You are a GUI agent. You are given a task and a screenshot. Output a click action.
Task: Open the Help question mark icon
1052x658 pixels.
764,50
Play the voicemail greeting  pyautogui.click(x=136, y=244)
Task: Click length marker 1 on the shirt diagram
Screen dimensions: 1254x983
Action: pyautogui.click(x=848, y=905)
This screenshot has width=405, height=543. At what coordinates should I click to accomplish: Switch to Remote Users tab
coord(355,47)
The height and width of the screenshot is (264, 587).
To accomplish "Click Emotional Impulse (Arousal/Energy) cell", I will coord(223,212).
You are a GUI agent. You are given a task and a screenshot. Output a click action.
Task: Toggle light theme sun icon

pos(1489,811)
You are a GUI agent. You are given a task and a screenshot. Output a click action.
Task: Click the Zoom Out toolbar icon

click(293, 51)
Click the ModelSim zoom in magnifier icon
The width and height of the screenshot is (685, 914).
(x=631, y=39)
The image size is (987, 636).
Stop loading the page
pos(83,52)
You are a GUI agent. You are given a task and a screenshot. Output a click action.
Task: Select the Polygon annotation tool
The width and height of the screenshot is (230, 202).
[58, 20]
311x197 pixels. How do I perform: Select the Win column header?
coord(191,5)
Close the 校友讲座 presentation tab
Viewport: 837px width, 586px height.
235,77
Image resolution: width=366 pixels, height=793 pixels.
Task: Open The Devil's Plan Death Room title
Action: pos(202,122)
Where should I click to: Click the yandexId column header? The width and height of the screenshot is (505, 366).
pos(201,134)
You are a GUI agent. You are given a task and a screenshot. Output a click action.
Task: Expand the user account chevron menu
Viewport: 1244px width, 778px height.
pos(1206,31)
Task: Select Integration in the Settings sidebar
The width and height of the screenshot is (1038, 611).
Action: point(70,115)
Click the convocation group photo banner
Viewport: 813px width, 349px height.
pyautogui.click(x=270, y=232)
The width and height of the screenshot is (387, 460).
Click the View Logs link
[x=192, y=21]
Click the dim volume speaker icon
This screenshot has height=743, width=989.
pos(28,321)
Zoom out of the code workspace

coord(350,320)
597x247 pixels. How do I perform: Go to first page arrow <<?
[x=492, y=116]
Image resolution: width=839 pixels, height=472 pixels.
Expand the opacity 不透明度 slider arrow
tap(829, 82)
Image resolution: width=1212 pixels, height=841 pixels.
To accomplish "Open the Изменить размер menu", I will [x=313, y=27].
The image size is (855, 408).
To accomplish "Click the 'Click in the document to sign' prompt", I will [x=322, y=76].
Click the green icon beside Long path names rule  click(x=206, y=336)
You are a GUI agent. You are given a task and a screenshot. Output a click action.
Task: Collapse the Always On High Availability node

EXERCISE = In the listing above, find the line holding "Task: Select Integration" and the line holding "Image resolution: width=839", then output those two lines and every line between them exactly.

WRITTEN REPLY =
Task: Select Integration in the Settings sidebar
The width and height of the screenshot is (1038, 611).
Action: point(70,115)
Click the convocation group photo banner
Viewport: 813px width, 349px height.
pyautogui.click(x=270, y=232)
The width and height of the screenshot is (387, 460).
Click the View Logs link
[x=192, y=21]
Click the dim volume speaker icon
This screenshot has height=743, width=989.
pos(28,321)
Zoom out of the code workspace

coord(350,320)
597x247 pixels. How do I perform: Go to first page arrow <<?
[x=492, y=116]
Image resolution: width=839 pixels, height=472 pixels.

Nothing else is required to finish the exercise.